The graph shows a higher mortality when higher concentrations were reached, but some

results were inconsistent with the trend. At 1 mg/l, the mortality went down, while if it was

consistent with the trend, it should have risen. The line ended at a higher mortality rate than it

started, but was inconsistent throughout the different concentrations. At no point however, did

the mortality rate rise above 50% however, so it is not possible to determine the lethal dose.
Discussion

The data rejects our hypotheses of needing a low dose to kill spinach, meaning a low

LD50. In our experiment however, at no point did the mortality rate reach 50%, so there's we

could not find the LD50 using only the concentration levels stated before. Therefore, we can

conclude that spinach has a higher tolerance towards salt than he had believed previously.
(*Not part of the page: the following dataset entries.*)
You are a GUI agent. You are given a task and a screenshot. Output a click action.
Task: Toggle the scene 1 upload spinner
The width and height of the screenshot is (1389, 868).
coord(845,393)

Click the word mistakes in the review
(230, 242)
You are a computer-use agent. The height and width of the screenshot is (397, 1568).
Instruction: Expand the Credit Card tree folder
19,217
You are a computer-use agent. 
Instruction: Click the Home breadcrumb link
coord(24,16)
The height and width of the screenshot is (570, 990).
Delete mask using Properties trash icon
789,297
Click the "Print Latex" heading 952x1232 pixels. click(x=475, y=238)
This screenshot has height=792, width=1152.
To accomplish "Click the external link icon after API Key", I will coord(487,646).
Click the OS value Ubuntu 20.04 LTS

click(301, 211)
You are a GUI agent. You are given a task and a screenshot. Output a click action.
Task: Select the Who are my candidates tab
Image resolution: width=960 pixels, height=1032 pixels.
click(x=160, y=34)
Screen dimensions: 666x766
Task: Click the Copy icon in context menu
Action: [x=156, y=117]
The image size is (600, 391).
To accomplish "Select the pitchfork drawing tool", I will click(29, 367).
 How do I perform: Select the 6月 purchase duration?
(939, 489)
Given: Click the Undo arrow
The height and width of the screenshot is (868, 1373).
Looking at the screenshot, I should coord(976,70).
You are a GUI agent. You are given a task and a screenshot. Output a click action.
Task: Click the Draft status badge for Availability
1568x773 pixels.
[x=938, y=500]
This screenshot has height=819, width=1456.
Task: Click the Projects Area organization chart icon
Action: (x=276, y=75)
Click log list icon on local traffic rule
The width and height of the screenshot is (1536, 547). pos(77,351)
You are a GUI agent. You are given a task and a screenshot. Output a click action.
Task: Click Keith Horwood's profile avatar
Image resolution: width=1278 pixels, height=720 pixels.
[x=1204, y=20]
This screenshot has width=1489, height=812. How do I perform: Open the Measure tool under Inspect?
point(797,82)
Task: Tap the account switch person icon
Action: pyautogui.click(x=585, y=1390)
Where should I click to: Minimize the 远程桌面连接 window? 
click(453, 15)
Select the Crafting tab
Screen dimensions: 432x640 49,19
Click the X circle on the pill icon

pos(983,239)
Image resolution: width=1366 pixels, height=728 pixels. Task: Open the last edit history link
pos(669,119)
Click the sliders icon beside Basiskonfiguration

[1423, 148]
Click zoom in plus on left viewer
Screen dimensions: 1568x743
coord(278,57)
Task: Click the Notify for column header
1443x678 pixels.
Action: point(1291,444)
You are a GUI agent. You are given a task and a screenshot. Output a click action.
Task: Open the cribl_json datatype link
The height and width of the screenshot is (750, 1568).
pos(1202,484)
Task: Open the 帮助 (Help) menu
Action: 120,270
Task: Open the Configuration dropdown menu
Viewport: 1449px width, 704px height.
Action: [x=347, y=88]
We

can infer that spinach is only slightly more hypertonic than the salt water we applied to it,

because it only absorbed little, and had little effect. There was however, at least some trend, so

the salt water did penetrate the cell membranes through osmosis. This data (if accurate) can be

used to help farmers determine whether the concentration of salt present in their irrigation water

can sustain a profitable or healthy crop of spinach.


Limitations/Drawbacks

One drawback is that the our seedlings were grown indoors, under a lamp and with warm

temperature. In real life, new seedlings could have been killed or harmed by regular weather

effects that our seedlings were not allowed to endure. Another limitation is that we only ran the

experiment for a week, so results that we would have seen some weeks later we could not

observe or study. It is possible that water from each planter mixed with each other, through a tray

they all sat on and shared, so this could have murked the date some bit. To prevent this, I would

recommend that each planter be separated and isolated from each other so that the water cannot

mix. I would recommend continuing the study for some weeks after the initial data collection, so

that the results can be expanded and they can become more accurate.